Chocolate Buttercream

  • 2 cups unsalted butter room temperature
  • 5-7 cups confectioners sugar sifted
  • 1/4-1/2 cup heavy cream or milk
  • 1/4 cup melted chocolate chips (2-4oz) bittersweet or semisweet chocolate chips


Chocolate Cake

  • Preheat oven to 350 ° degrees F. Prepare 3 6" pans or 2 8", or 2 9" pans. Spray cake pans with oil, Add parchment round and spray top with oil, lightly dust with flour.
  • In stand mixer bowl fitted with the whisk or paddle attachment or a large mixing bowl with a handheld mixer- combine the flour, sugar, cocoa powders, baking soda, baking powder, and salt. Whisk to combine for 30 seconds.
  • Add milk, oil, eggs to your dry ingredients and mix on medium speed until just combined. 2-3 minutes. Scrape down the sides of the bowl and carefully add coffee to the cake batter. Beat on medium speed for 1 minute.
  • Batter will be runny. Distribute cake evenly between prepared cake pans.
  • Bake for 30-35 minutes, until a toothpick inserted in the center comes out clean. Remove from the oven and allow to cool in pan for 10 minutes. Remove from the pan and transfer to cooling rack.

Chocolate Buttercream

  • In a bowl of a stand mixer fitted with a paddle attachment, beat butter on medium speed for 5 minutes until light & creamy.
  • While butter is creaming- microwave chocolate in 30 second Increments, stir until fully melted.
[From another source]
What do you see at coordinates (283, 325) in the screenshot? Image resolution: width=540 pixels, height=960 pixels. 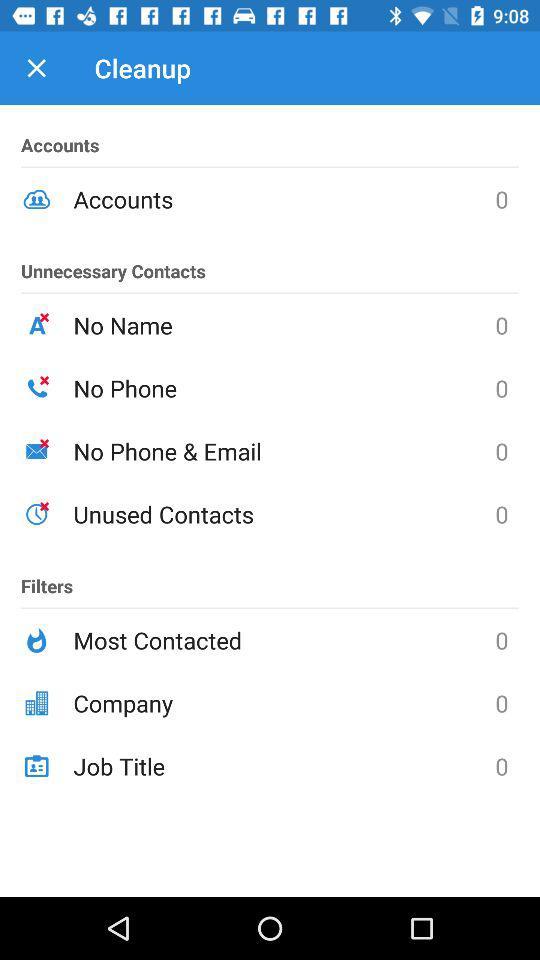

Allow to cool for 5 minutes.
  • Sift sugar and add 1 cup at a time to the butter and mix until incorporated. Beat on medium for 2-3 minutes, until creamy. Scrape down the sides of the bowl.
  • Add up to 5 cups and taste test for desired sweetness before adding more sugar. Combine the remaining confectioners sugar and heavy cream and mix on low speed for 1 minute, until combined. Add melted chocolate and mix until incorporated.
  • Raise the speed to medium-high and mix for an additional 3 minutes, until the mixture is light and fluffy. The buttercream should be spreadable.


*Buttercream Tips: 
-Buttercream should be spreadable
-Add anywhere from 5-7 cups of confectioners sugar, depending on desired sweetness. 
-If buttercream is too thick, add more heavy cream or chocolate and continue to whip on medium speed.